Warning signs in the economy

Before the election, Mamdani’s opponents warned of an exodus of the ultra-wealthy from New York City as well as fiscal collapse if he won.

But the wealthy haven’t fled, and comparisons to the 1970s financial collapse are “shallow,” said Phillips-Fein. The city was losing population, manufacturing jobs and suffering a deep recession back then, she said.

The city’s economy has been strong, despite affordability concerns.

Employment and participation in the labor force are at all-time highs. Tax revenues are also at record highs, and fears of an urban doom loop after the pandemic have faded. Office leases reached 97% of pre-Covid levels in the first half of the 2025.

But there are signs of a slowdown.

The city is on track to have added 78,000 fewer jobs in 2025 than it did a year ago, and most of the job growth has been concentrated in the low-wage home health sector, said Sarah Parker, senior research and strategy officer at the New York City Independent Budget Office.

A $6.5 billion budget gap looms in 2027 that, by law, must be filled, and bigger holes are expected in the following years.

The incoming administration is “facing a pretty challenging fiscal picture,” Parker said.

Housing costs

Housing is the largest cost for most people in New York City. That helped drive Mamdani’s victory.

Mamdani pledged a rent freeze on rent-stabilized apartments, calling it his “landmark policy.” The freeze would apply to nearly 1 million apartments, almost half of the rental stock in the city.

But Mamdani’s plans will run into the financial pressures of operating rent-stabilized housing.

Since 2020, expenses for rent-stabilized apartments have grown 22%, while rents grew roughly 11%, according to the lender Community Preservation Corporation. Rising costs for utilities, insurance and labor without a corresponding rise in revenue may lead buildings to deteriorate, experts say.

Separately, Mamdani wants to build 200,000 new affordable homes for low- and moderate-income households that will be permanently subsidized by the government. But this sector of the housing market is also in trouble, with some developers at risk of defaulting on loans.

“The trends of increasing costs and reduced income are unsustainable for affordable housing,” Enterprise Community Partners and National Equity Fund, two organizations that finance affordable housing, said in a recent report.
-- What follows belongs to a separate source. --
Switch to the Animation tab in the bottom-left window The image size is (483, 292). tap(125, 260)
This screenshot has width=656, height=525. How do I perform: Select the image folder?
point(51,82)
They called for emergency funding to stabilize affordable housing and state action to reduce insurance costs.

The Trump factor

Mamdani pledged the “most ambitious agenda to tackle the cost-of-living crisis this city has seen since the days of Fiorello La Guardia” after he won the November election.

But Mayor La Guardia accomplished his agenda during the Great Depression with help from Franklin Roosevelt in the White House and a Democratic Congress to pass New Deal programs funding public works, social programs and other progressive policies.

Mamdani, instead, has a federal government controlled by Republicans cutting funding to key social programs such as Medicaid and SNAP and a president often hostile to cities.

The state estimates that Republicans’ One Big Beautiful Bill passed over the summer will result in 1.5 million New Yorkers losing health insurance coverage; 300,000 households losing some or all of their SNAP benefits; $13 billion in cuts to New York’s health care system with 200,000 job losses; and higher long-term energy costs by eliminating clean energy projects.

Although President Donald Trump and Mamdani had a surprisingly chummy meeting in the White House in November, the administration is withholding $18 billion federal funding for transit projects in New York City.

Tariffs, restrictive immigration policies and federal cuts pose a “challenging climate for cities like New York,” New York City Comptroller Brad Lander said in a December report. “Going forward, New York City’s economic trajectory will depend heavily on federal policy choices.”

Mamdani expressed optimism, however, that the city and federal government could work together on lowering costs in that November meeting.

“I’m really looking forward to delivering for New Yorkers in partnership with the president on the affordability agenda.”